Background: Digital continuous blood pressure (BP) monitoring is increasingly being used in clinical and remote settings. Although it could significantly help clinicians in vital signs monitoring, the analyzing of such amount of BP data is challenging. Objective: This study is aimed to investigate the feasibility of applying deep convolutional neural network (CNN) to the estimation of the systolic blood pressure (SBP) using electrocardiogram (ECG) and photo plethysmography (PPG) signals.
Method: A total of 62500 ECG and PPG signals, sampled at 125 Hz, with 250 corresponding SBP, sampled at 1 Hz, were selected from Medical Information Mart for Intensive Care (MIMIC-III) Waveform Database. The collected signals from 22 subjects were divided into training (80%) and testing (20%) datasets. A CNN-based model was designed with five convolutional layers, one fully connected layer, and one regression layer to predict the SBP. Two different methods of applying data to the input of the CNN model was evaluated. In the first method, the continuous wavelet transform of the data was used while in the second method, the raw ECG and PPG signals without preprocessing were used as the input dataset.
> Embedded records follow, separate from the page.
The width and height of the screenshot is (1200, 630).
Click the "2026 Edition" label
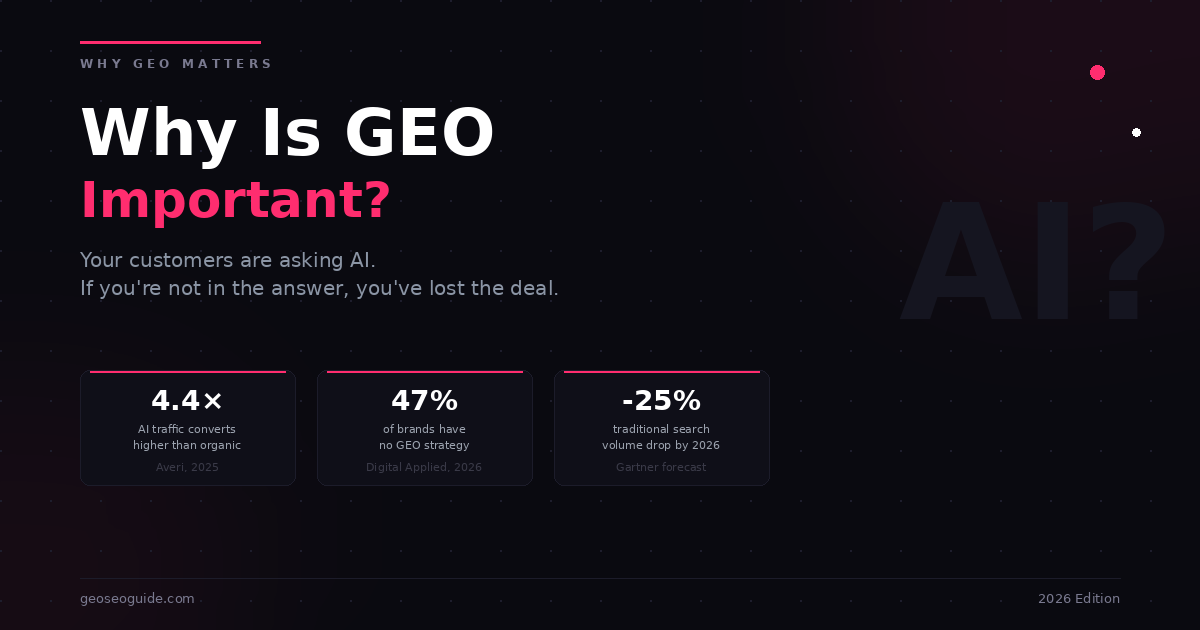tap(1078, 599)
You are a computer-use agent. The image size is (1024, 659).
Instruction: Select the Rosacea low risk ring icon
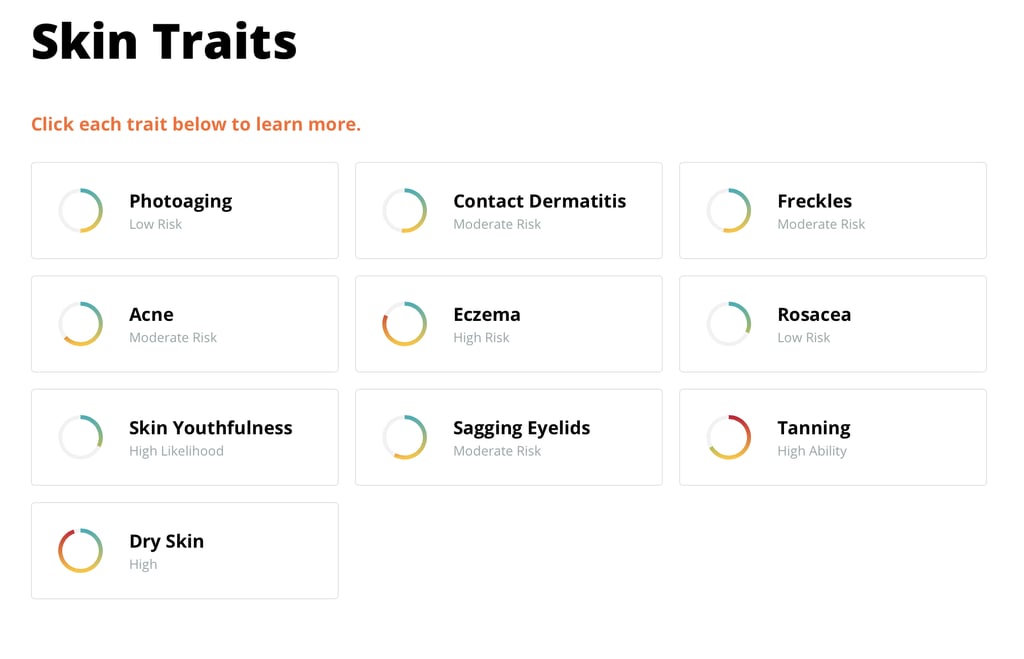[729, 324]
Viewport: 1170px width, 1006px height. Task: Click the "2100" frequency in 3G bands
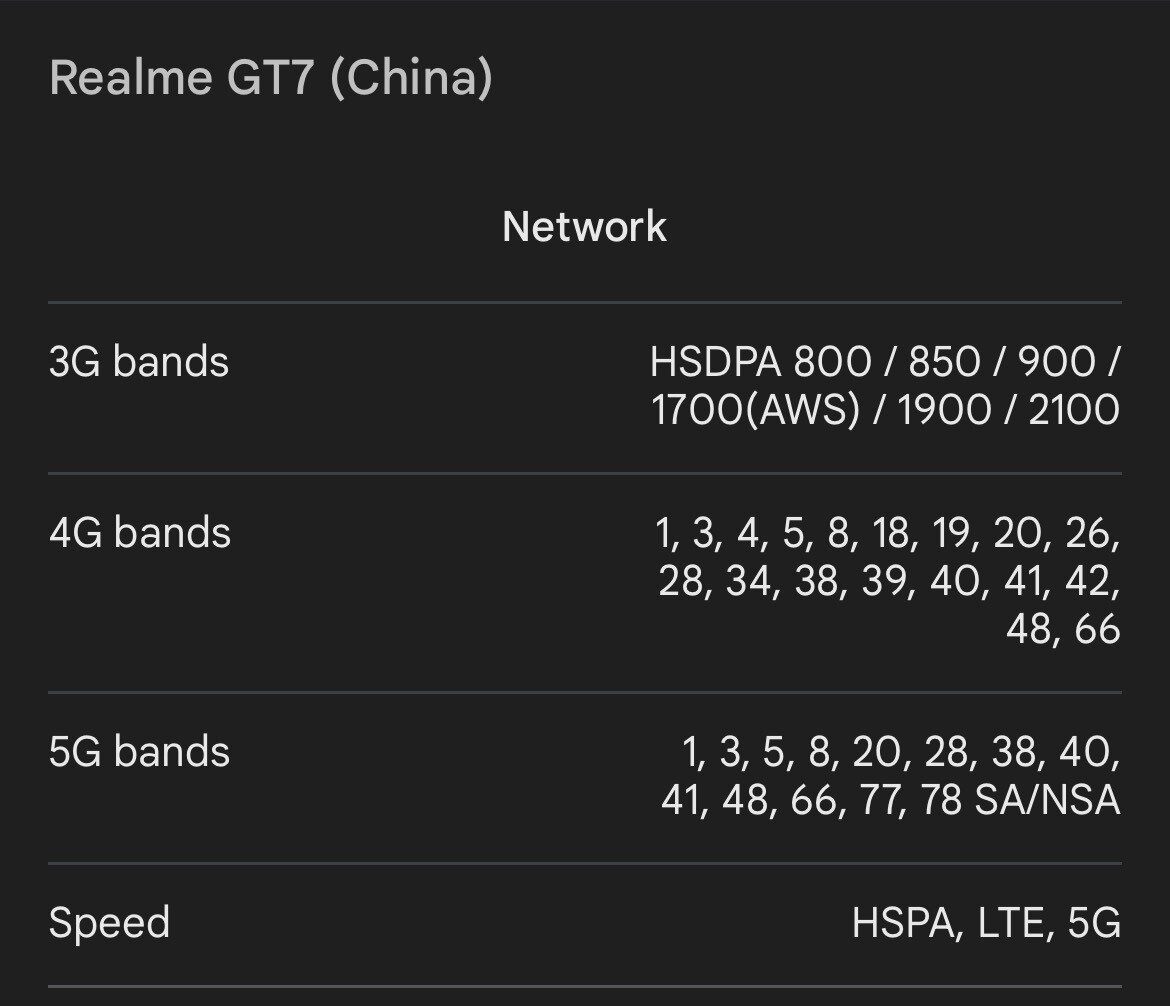pyautogui.click(x=1073, y=410)
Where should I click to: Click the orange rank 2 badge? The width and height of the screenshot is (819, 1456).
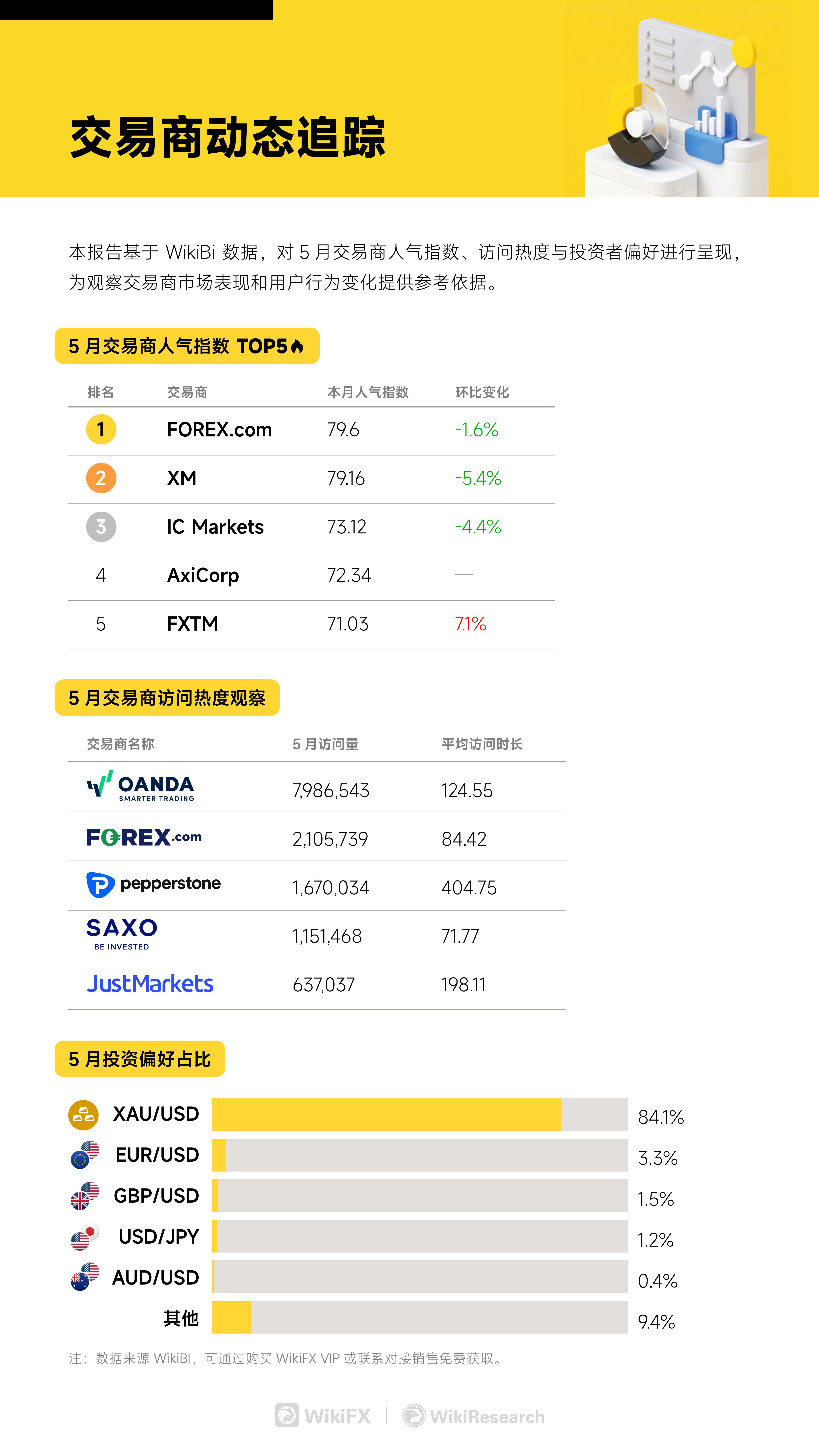(101, 478)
Results: The results showed a high accuracy of 87.42% for the first method and 90.31% for the second method. Moreover, the mean square errors of 5.43 mmHg and 4.82 mmHg were measured for first and second models, respectively.
Conclusions: Both methods are capable of learning how to extract relevant features from the ECG and PPG signals and estimate SBP within an acceptable error margin set by Association for the Advancement of Medical Instrumentation (AAMI).